Trecho de origem
---+---

Os problemas desenvolvidos em sala de aula podem trazer consequências adversas à saúde do profissional. “Não consigo mais dar aulas, esse espaço se tornou algo muito estressante para mim. De pouco em pouco as coisas se agravaram em sala, me colocando em um quadro de esgotamento mental absurdo”, explica Maria*. Um dos efeitos é o afastamento das atividades, solicitando licenças e benefícios ligados ao Instituto Nacional do Seguro Social (INSS).

Os dados divulgados pela Secretaria de Planejamento e Gestão de São Paulo apontam o crescimento no número de professores de escolas estaduais afastados por desenvolver transtornos mentais ou comportamentais no Estado. Em 2015, o número foi de 25.849 afastamentos. No ano seguinte, quase dobrou, totalizando 50.046 afastamentos. Já em 2017, até setembro, houve 27.082 afastamentos.

---+---

Extrato de dados
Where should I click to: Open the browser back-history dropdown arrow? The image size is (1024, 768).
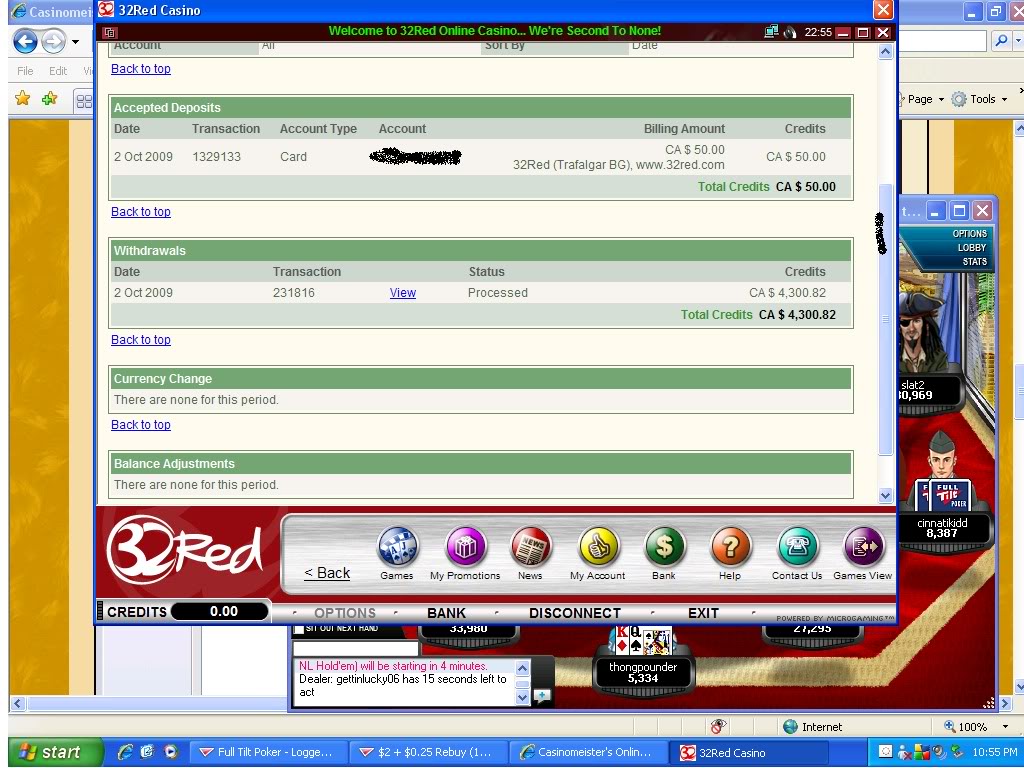pyautogui.click(x=76, y=42)
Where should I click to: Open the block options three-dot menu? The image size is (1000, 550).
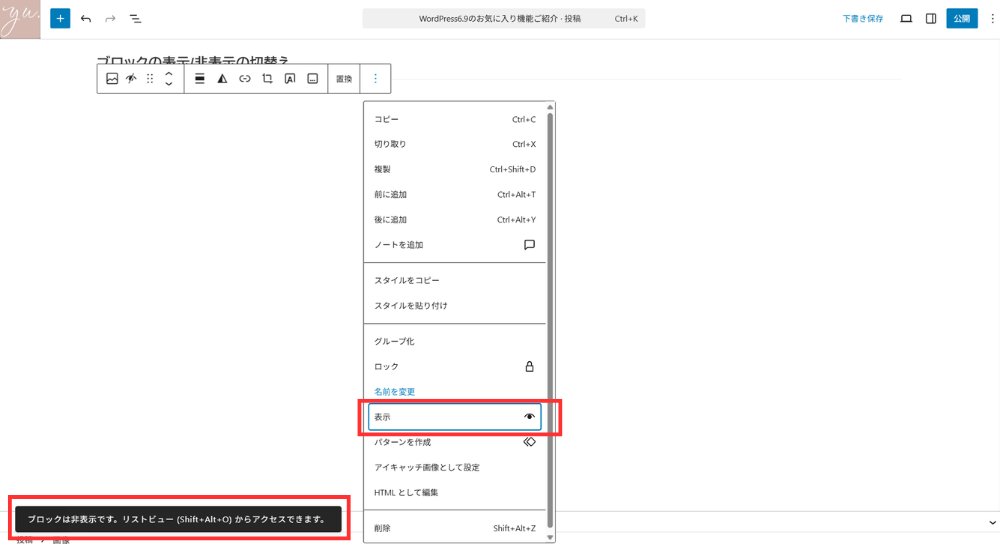[376, 79]
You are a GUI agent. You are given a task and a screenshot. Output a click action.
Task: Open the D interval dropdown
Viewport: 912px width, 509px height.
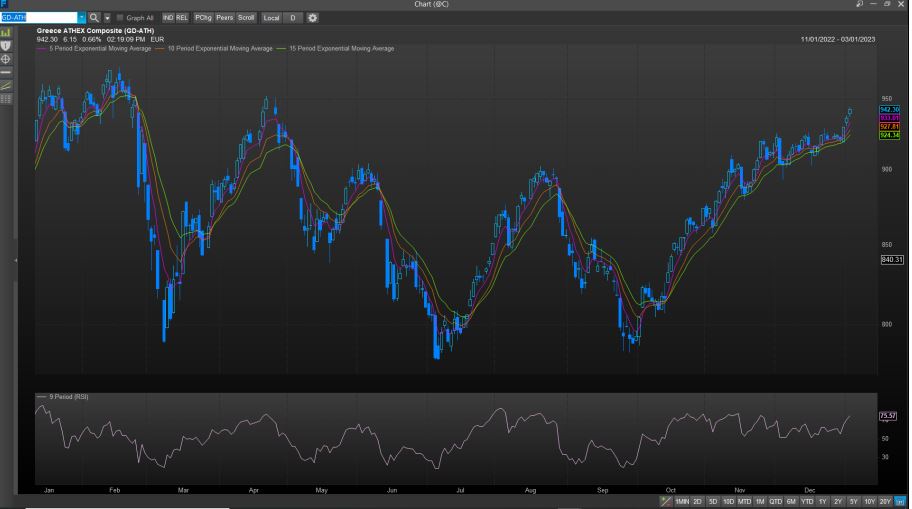coord(292,18)
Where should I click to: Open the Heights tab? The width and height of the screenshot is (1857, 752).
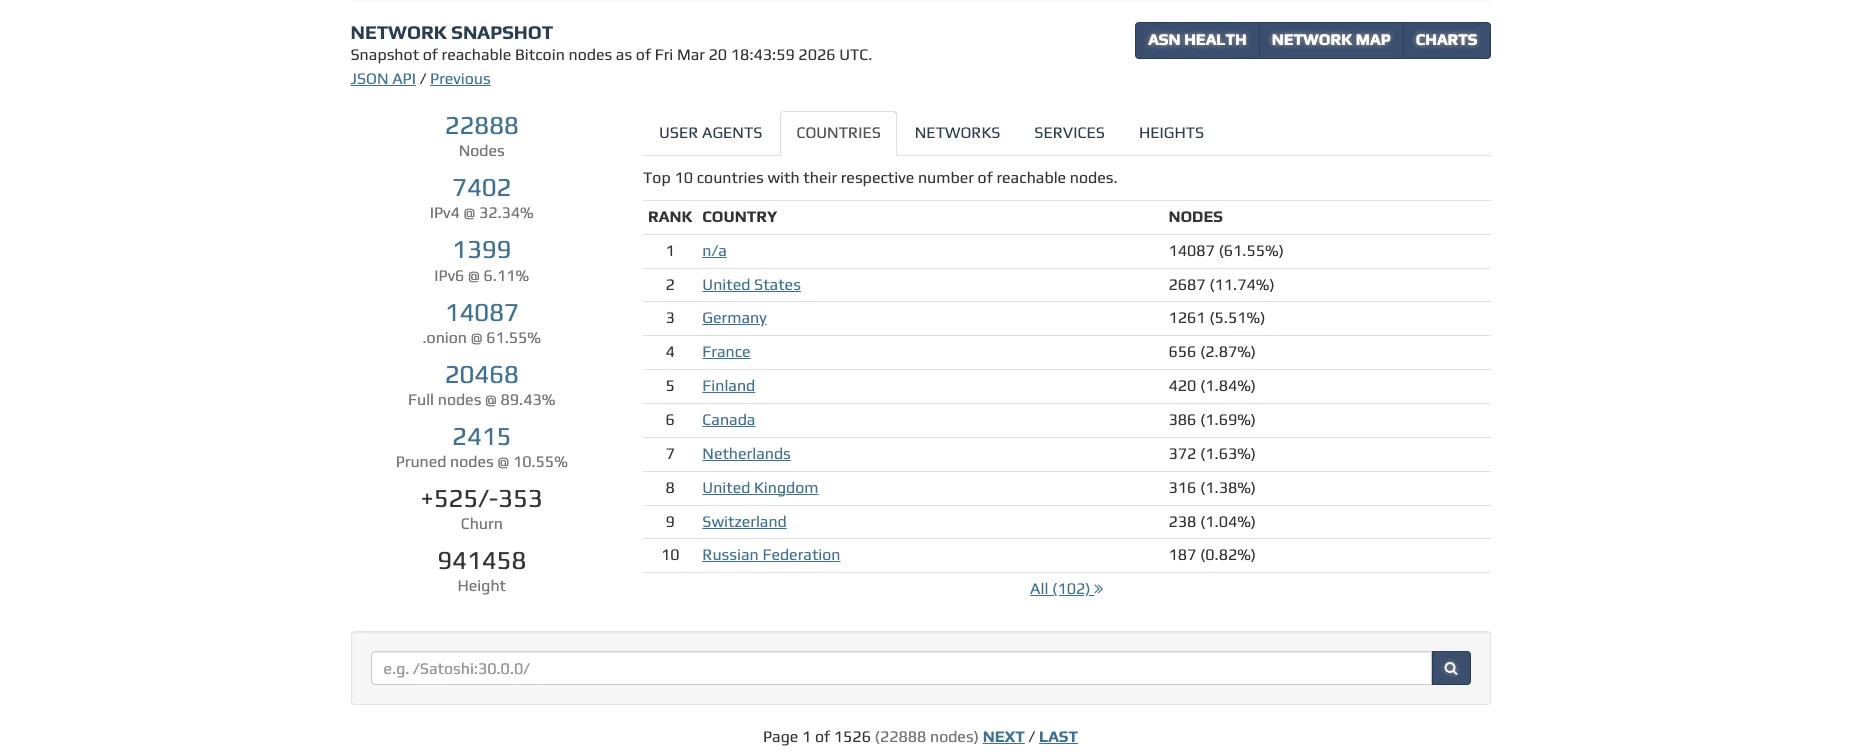coord(1170,133)
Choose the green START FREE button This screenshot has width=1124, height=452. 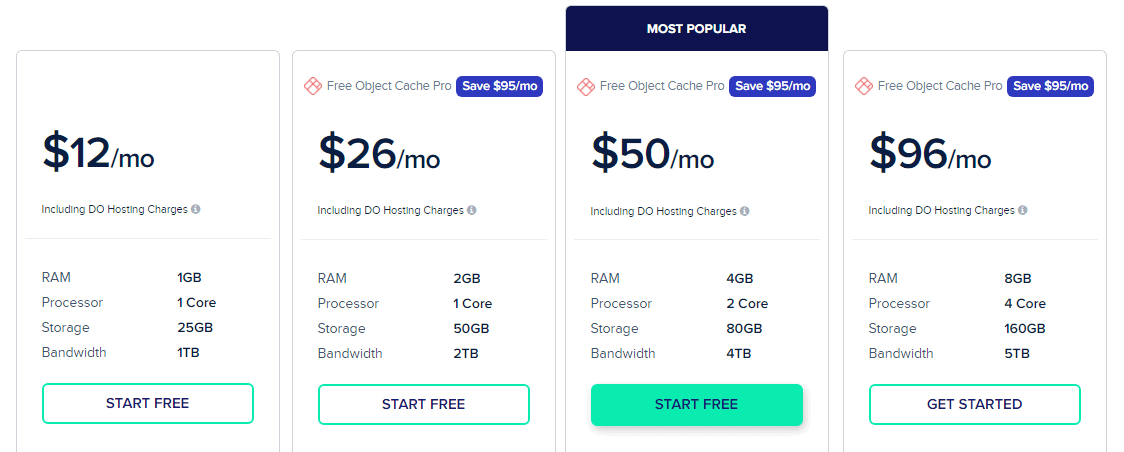pyautogui.click(x=696, y=404)
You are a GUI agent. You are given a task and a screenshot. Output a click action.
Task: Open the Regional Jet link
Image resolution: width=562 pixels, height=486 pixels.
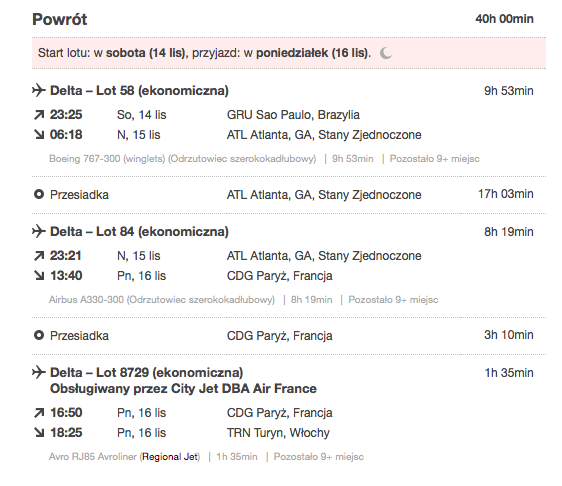pos(170,457)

---+---

O problema
Reproduza na íntegra, sem nenhuma alteração, o trecho de origem sobre o afastamento de professores por transtornos mentais.

Resultado da tarefa
Os problemas desenvolvidos em sala de aula podem trazer consequências adversas à saúde do profissional. “Não consigo mais dar aulas, esse espaço se tornou algo muito estressante para mim. De pouco em pouco as coisas se agravaram em sala, me colocando em um quadro de esgotamento mental absurdo”, explica Maria*. Um dos efeitos é o afastamento das atividades, solicitando licenças e benefícios ligados ao Instituto Nacional do Seguro Social (INSS).

Os dados divulgados pela Secretaria de Planejamento e Gestão de São Paulo apontam o crescimento no número de professores de escolas estaduais afastados por desenvolver transtornos mentais ou comportamentais no Estado. Em 2015, o número foi de 25.849 afastamentos. No ano seguinte, quase dobrou, totalizando 50.046 afastamentos. Já em 2017, até setembro, houve 27.082 afastamentos.